February 17, 2008

Shooting down spysat may endanger space station

  • 12:02 15 February 2008
  • NewScientist.com news service
  • Ker Than

The planned destruction of a disabled US spy satellite will create hundreds of thousands of marble-sized fragments, some of which could strike the International Space Station (ISS), although experts are divided about the risk.

The Pentagon cites concern about contamination from toxic hydrazine fuel as the main reason behind the decision to shoot down the satellite rather than let it disintegrate in the atmosphere.

But the decision worries David Wright, co-director of the global security programme at the Union of Concerned Scientists in Cambridge, Massachusetts, US.

"It sounds to me like a bad idea," Wright told New Scientist. "This satellite is about two-and-a-half times as massive as the Chinese satellite destroyed last year, so you would expect to get a lot more debris."

Explosion risk

The Chinese anti-satellite test, performed in January 2007, was conducted about 850 kilometres (528 miles) above the Earth, where the atmosphere is thin and objects experience less drag. Debris from the Chinese test is expected to remain in orbit for years or even centuries.

In contrast, the current plan for shooting down the US National Reconnaissance Office (NRO) satellite involves firing a modified navy missile at the spacecraft while it is about 240 km (150 miles) above the Earth. The atmosphere is thick enough at that relatively low altitude that most of the debris will be dragged down and disintegrate in a matter of hours or days.
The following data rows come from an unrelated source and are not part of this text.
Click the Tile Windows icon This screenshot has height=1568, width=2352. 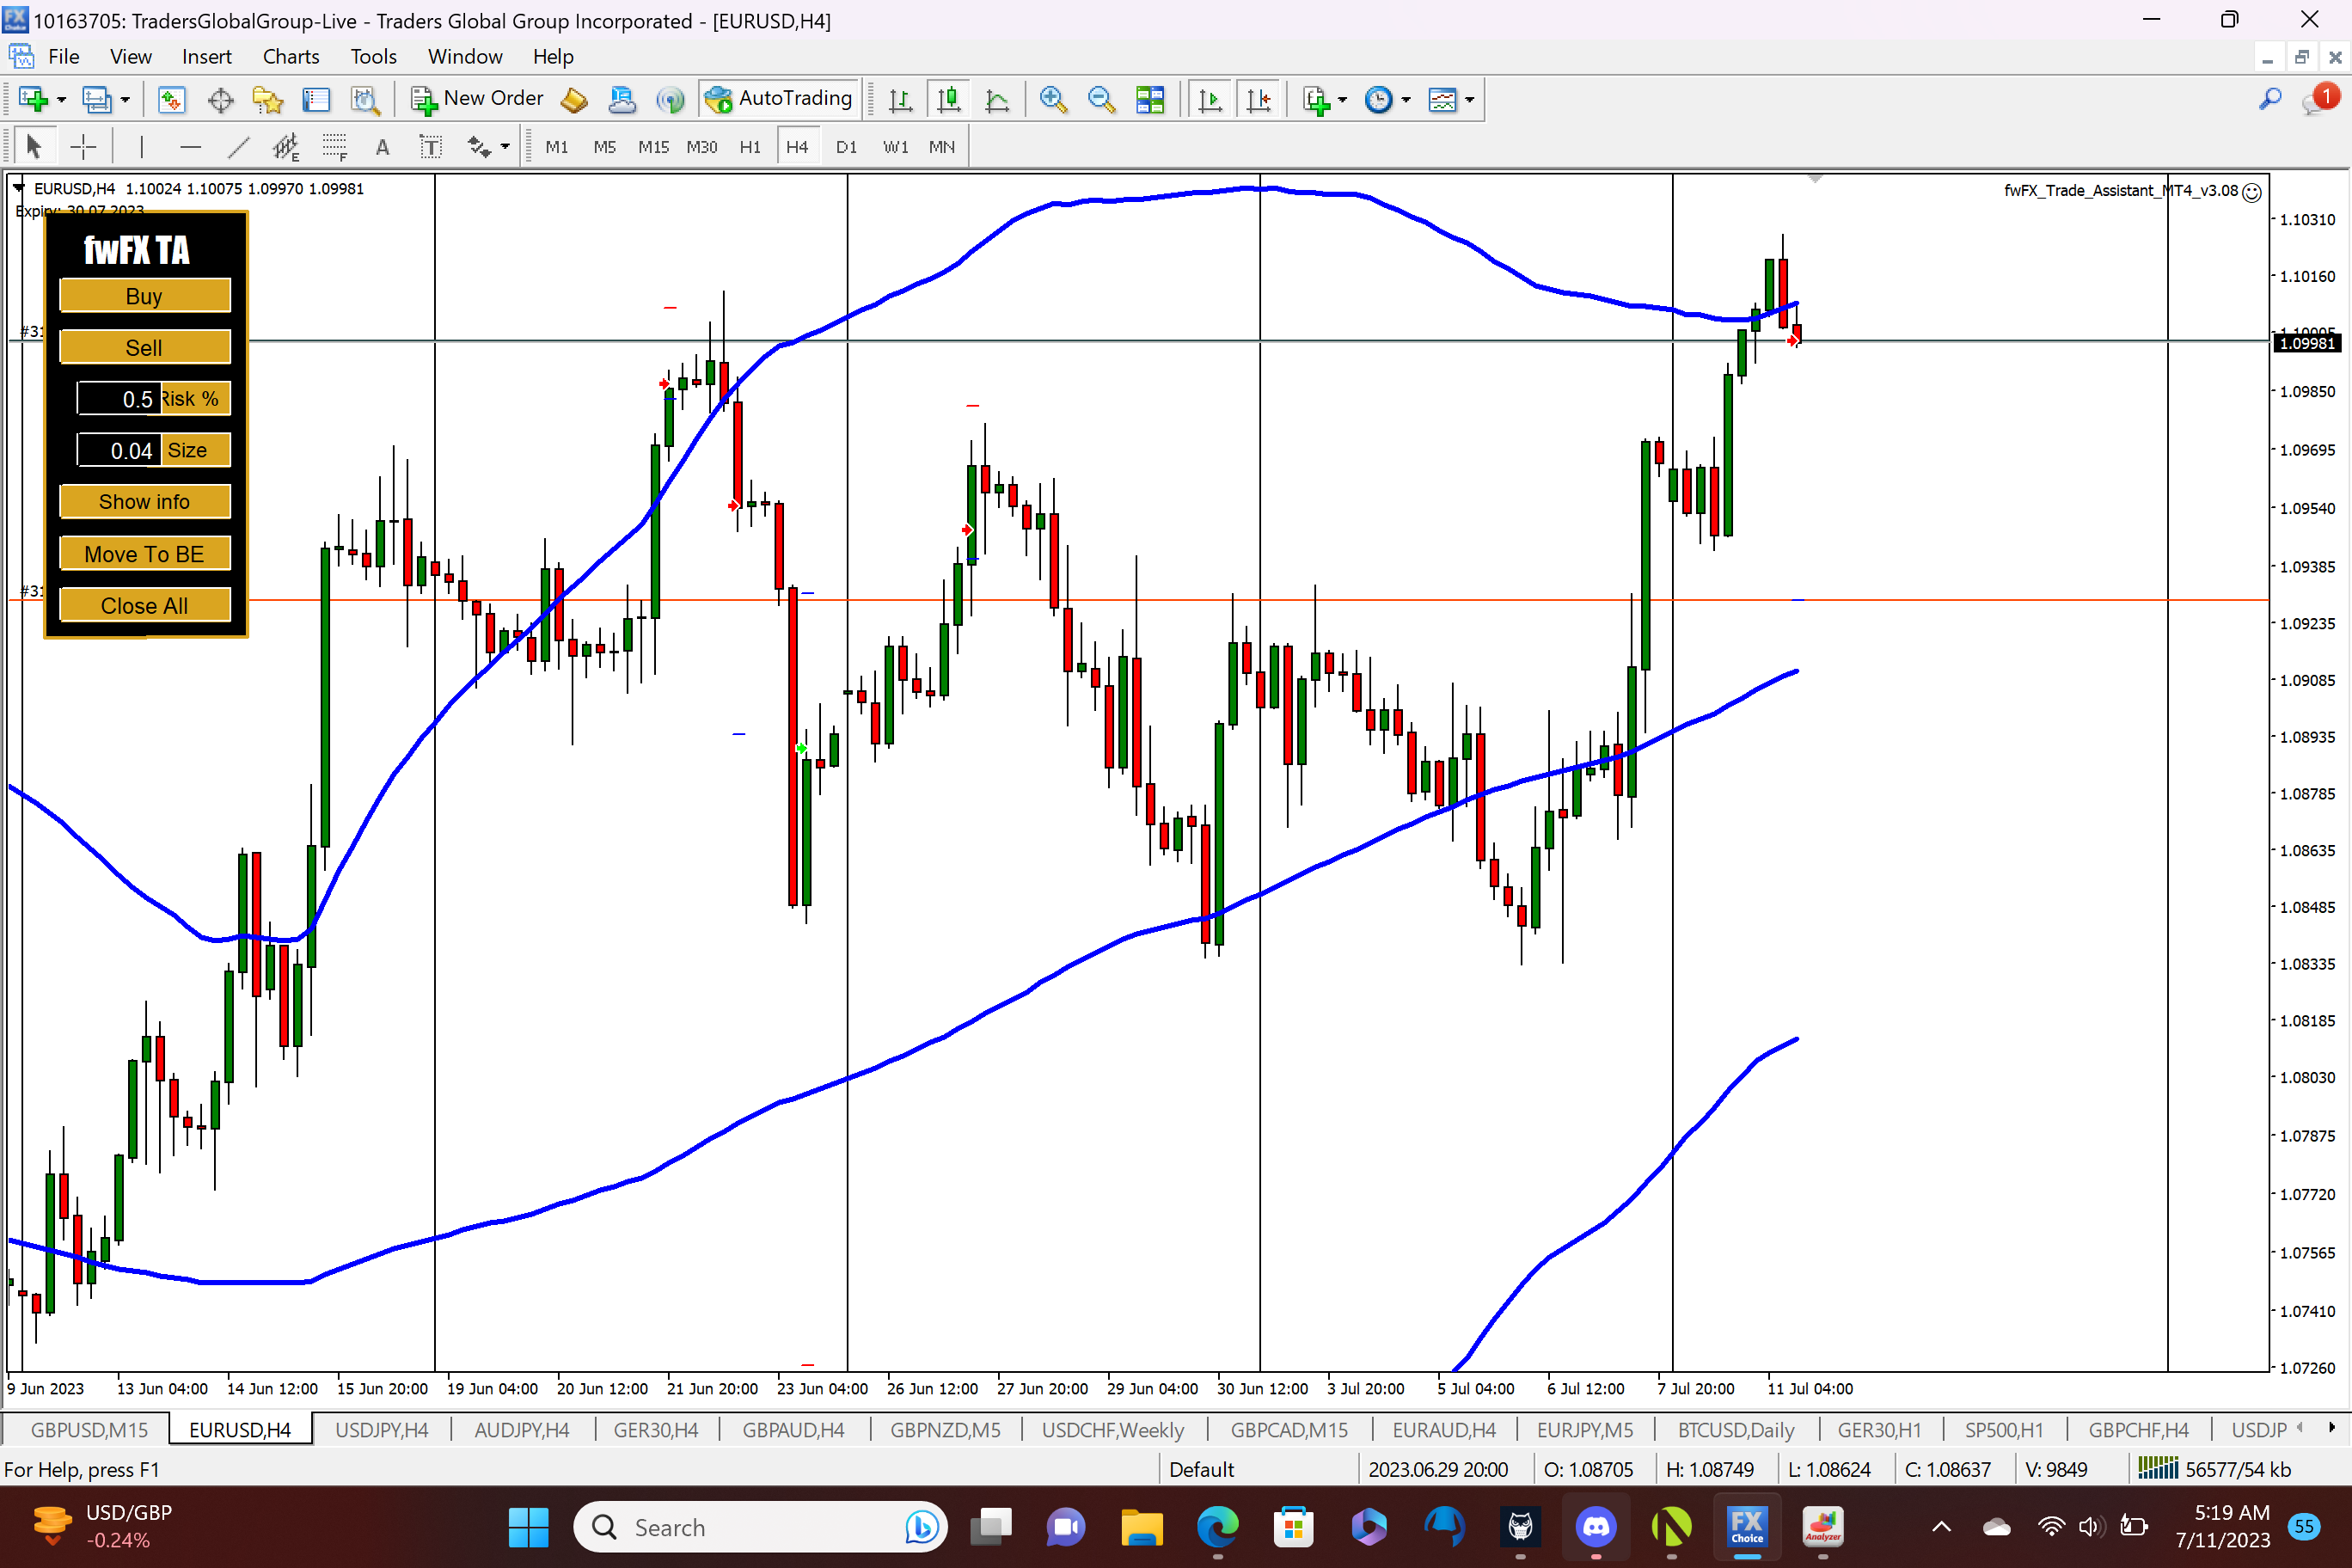pyautogui.click(x=1150, y=99)
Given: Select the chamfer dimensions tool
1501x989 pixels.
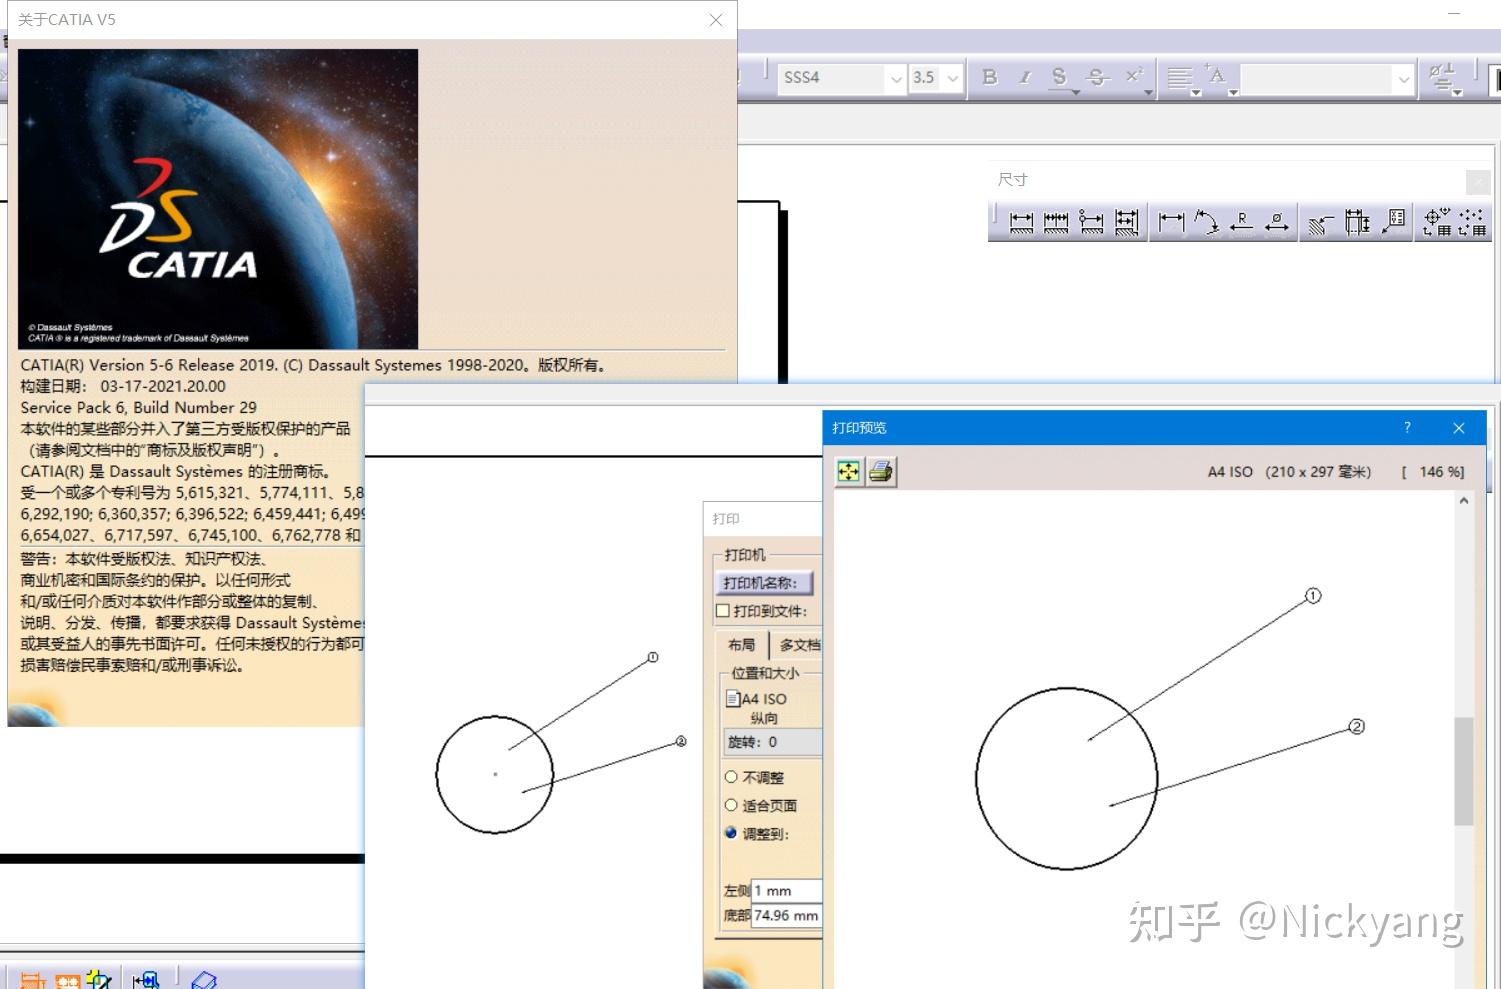Looking at the screenshot, I should 1316,222.
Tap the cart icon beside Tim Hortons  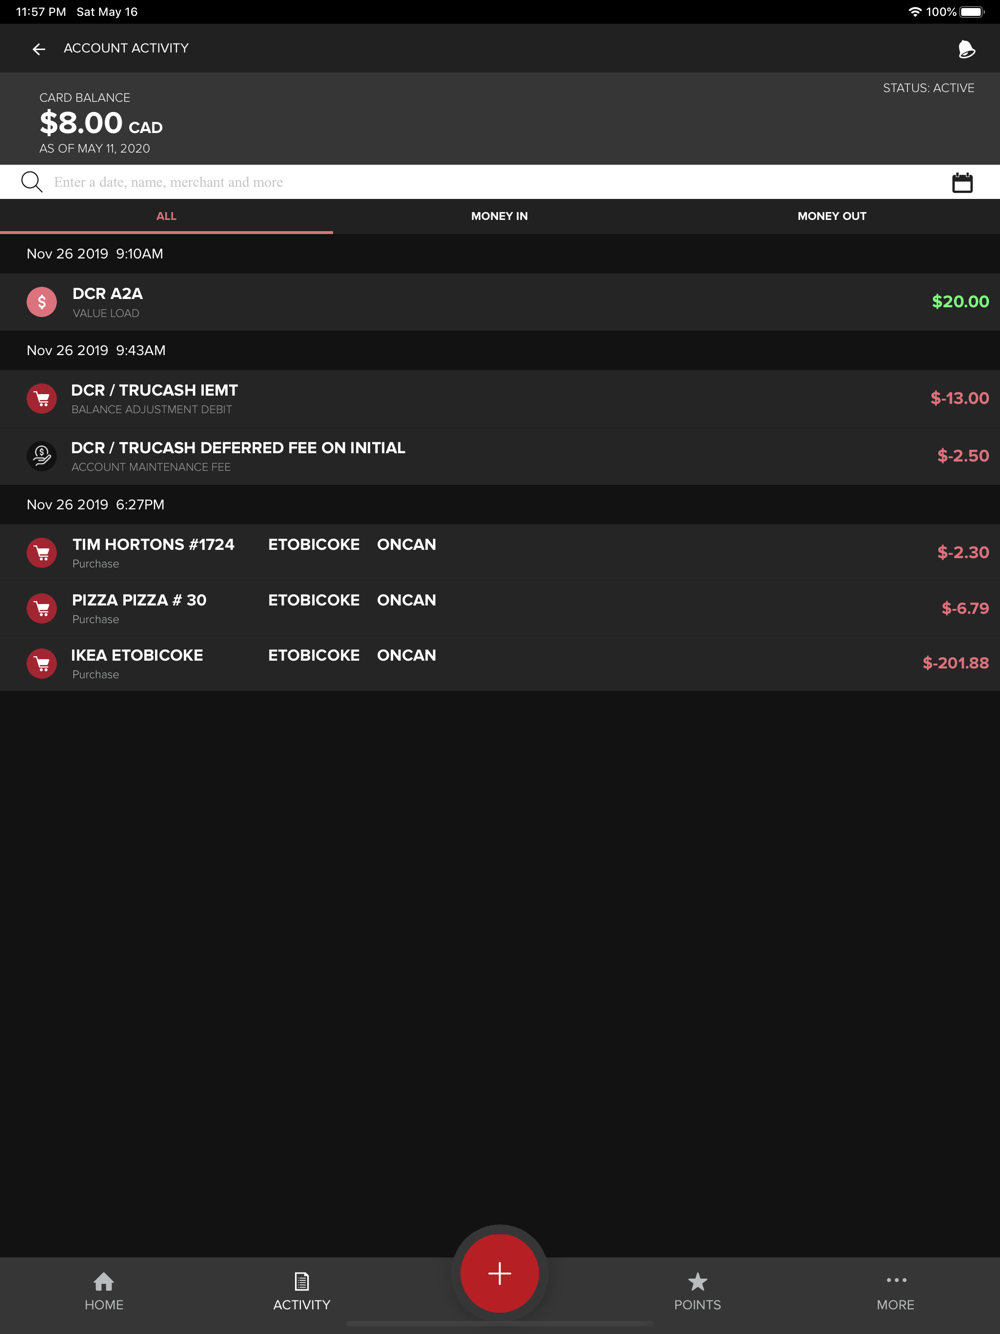[x=42, y=553]
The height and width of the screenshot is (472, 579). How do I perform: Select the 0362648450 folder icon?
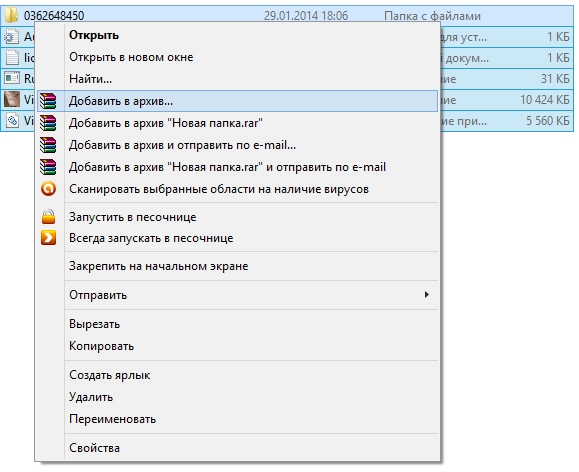click(x=11, y=15)
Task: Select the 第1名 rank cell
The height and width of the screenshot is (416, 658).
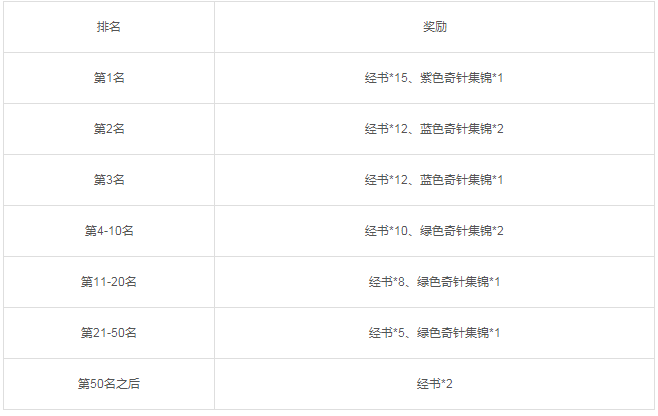Action: click(x=108, y=78)
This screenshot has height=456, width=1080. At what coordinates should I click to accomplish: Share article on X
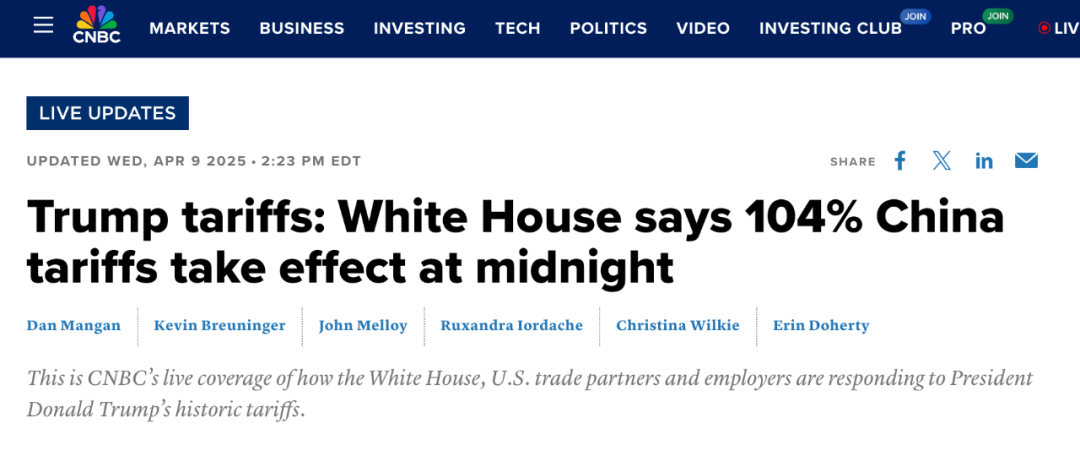tap(942, 161)
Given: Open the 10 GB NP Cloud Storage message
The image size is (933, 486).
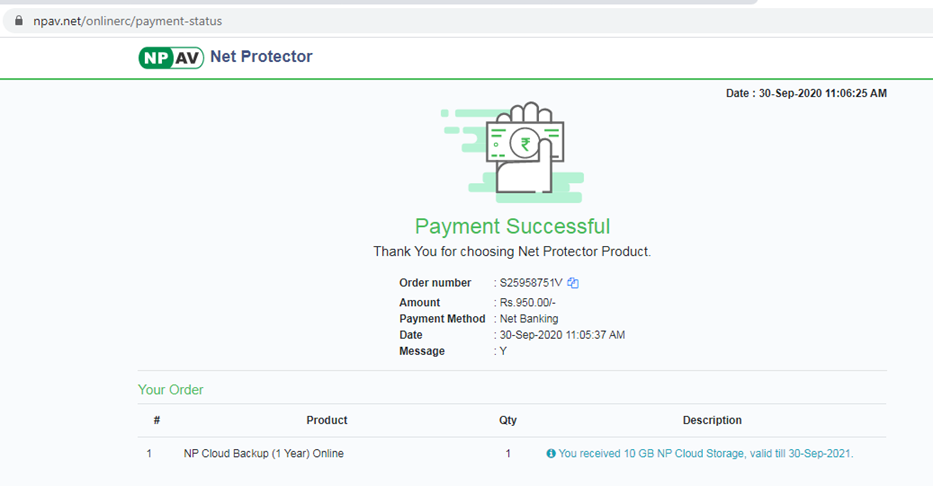Looking at the screenshot, I should (x=705, y=454).
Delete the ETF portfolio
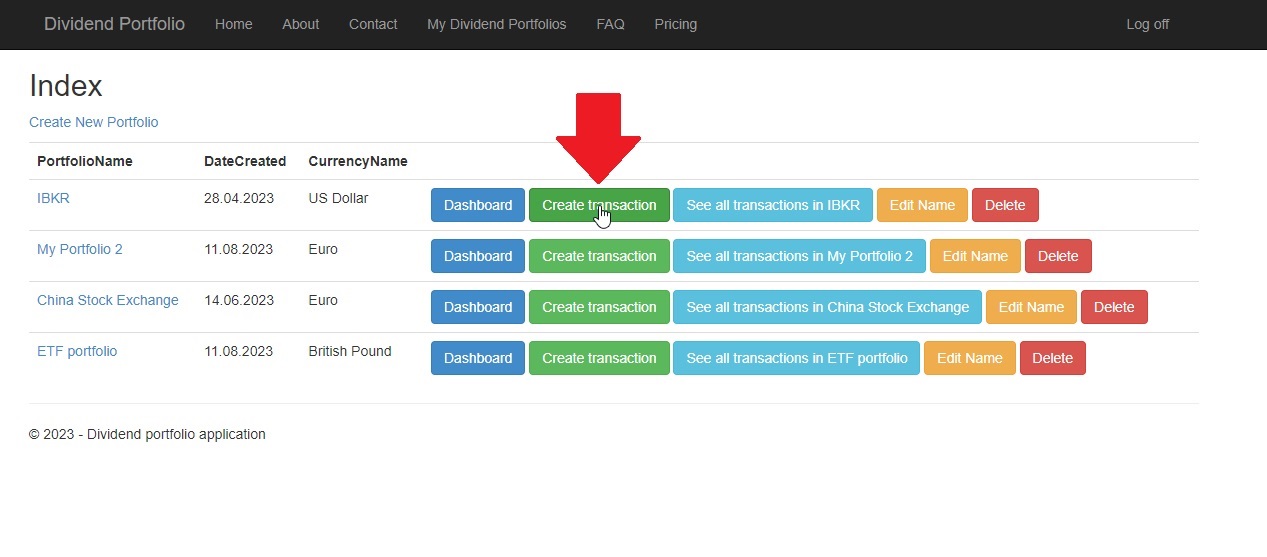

However, Wright worries that some of the debris from the explosion could get kicked up to a higher orbit, where it could pose a threat to the ISS, which orbits the Earth at about 340 km (211 miles).

Hydrazine threat

"These high-energy explosions are very hard to describe and understand in detail," Wright says. "How certain are they about what the debris consequences are?"

Donald Kessler, a retired manager of NASA’s Orbital Debris Office at Johnson Space Center, also worries about the debris but thinks the possibility of contamination from hydrazine is worse.

"When you're dealing with a chemical like that, it's a different ball game,"
Kessler told New Scientist.

Max Meerman, a satellite engineer at the MDA Corporation in Vancouver, Canada, believes that concerns about debris are overblown. "The satellite will be slowed down when it flies into the missile, so most bits from the impact will slow down, rather than speed up, and re-enter [Earth's atmosphere] even quicker," he says.